Data extract =>
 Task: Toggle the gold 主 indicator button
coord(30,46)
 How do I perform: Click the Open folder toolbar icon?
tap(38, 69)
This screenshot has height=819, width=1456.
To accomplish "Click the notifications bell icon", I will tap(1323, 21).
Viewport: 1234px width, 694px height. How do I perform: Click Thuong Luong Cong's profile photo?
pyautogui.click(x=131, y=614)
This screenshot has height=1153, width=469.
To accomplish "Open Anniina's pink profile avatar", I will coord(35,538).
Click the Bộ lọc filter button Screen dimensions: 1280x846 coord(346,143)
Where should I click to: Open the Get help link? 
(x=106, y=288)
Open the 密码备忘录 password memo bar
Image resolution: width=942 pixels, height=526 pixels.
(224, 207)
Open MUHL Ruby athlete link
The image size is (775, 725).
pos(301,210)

What you will do => Collect every line of the entries above that contains the string "width", treating uppercase and lowercase letters as different.

Correct result =>
This screenshot has height=819, width=1456.
Viewport: 1234px width, 694px height. How do I perform: Click Thuong Luong Cong's profile photo?
This screenshot has height=1153, width=469.
Image resolution: width=942 pixels, height=526 pixels.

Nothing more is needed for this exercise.